RAL Tier1 weekly operations castor 01/11/2010

From GridPP Wiki
Revision as of 14:43, 1 November 2010 by Matt viljoen (Talk | contribs)

(diff) ← Older revision | Latest revision (diff) | Newer revision → (diff)
Jump to: navigation, search

Work previous week

  • Matthew:
    • GEN Upgrade and Testing
    • LHCb problems
    • Castor for Facilities planning
  • Shaun:
    • ..
  • Chris:
    • GEN Upgrade and Testing
    • Castor Facilities work
    • Working on LSF problem in ASGS
  • Richard:
    • Finishing the tape section of the 2.1.9 functional tests on Facilties instance
    • Developing a script to run stress tests by running grid jobs
  • Brian:
    • ..
  • Jens:
    • ..

Operations Issues

  • On 26/10/10 LHCb reported that their SRMs were returning malformed TURLs - affecting approx. 4% of transfers.

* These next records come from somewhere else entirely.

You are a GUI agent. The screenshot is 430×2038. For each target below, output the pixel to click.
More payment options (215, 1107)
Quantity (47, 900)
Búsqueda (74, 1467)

We're not yet clear what is causing this bug, but the last occurrence was on the morning of 30/10/10.
  • On 27/10/10 LHCb reported they were having recall problems for a file. CERN informed us that this is due to a known bug.
  • On 30/10/10 while rebooting LHCb to attempt to fix the above malformed TURL problem, one SRM daemon did not reconnect to the database due to a known bug. This created a backlog of requests and bad SRM performance. LHCb was put into downtime until 1300 when the backlog was naturally cleared. On 31/10/10, LHCb was under very high load which again created a backlog. LHCb was again put into downtime until Monday when investigations pointed the problem to be load related, and SRMs were reconfigured to improve performance under high loads. The SRMs are now being replaced by new hardware (and one extra SRM) to improve performance further.
  • On 1/11/10 the ATLAS SRMs were repeatedly crashing, caused by a new unsupported command being passed to them (statusOfBringOnlineRequest).

Blocking issues

  • Lack of production-class hardware running ORACLE 10g needs to be resolved prior to CASTOR for Facilities going into production

Planned, Scheduled and Cancelled Interventions

Entries in/planned to go to GOCDB

Description Start End Type Affected VO(s)
Update CMS to 2.1.9-6 (STC) 08/11/2010 08:00 10/11/2010 18:00 Downtime CMS
Update ATLAS to 2.1.9-6 (STC) 22/11/2010 08:00 24/11/2010 18:00 Downtime ATLAS

Advanced Planning

  • New SRM machines for LHCb
  • Upgrade disk servers to 64bit o/s
  • CASTOR upgrade to 2.1.9-10 and SRM upgrade to 2.10 to fix the unavailable status being reported to FTS with draining disk servers
  • CASTOR upgrade to the latest 2.1.9 which incorporates the fix for grid-ftp-internal to support multiple service classes, enabling checksums for Gen
  • CASTOR for Facilities instance in production by end of 2010


  • Castor on Call person: Matthew
  • Staff absence/out of the office:
    • ..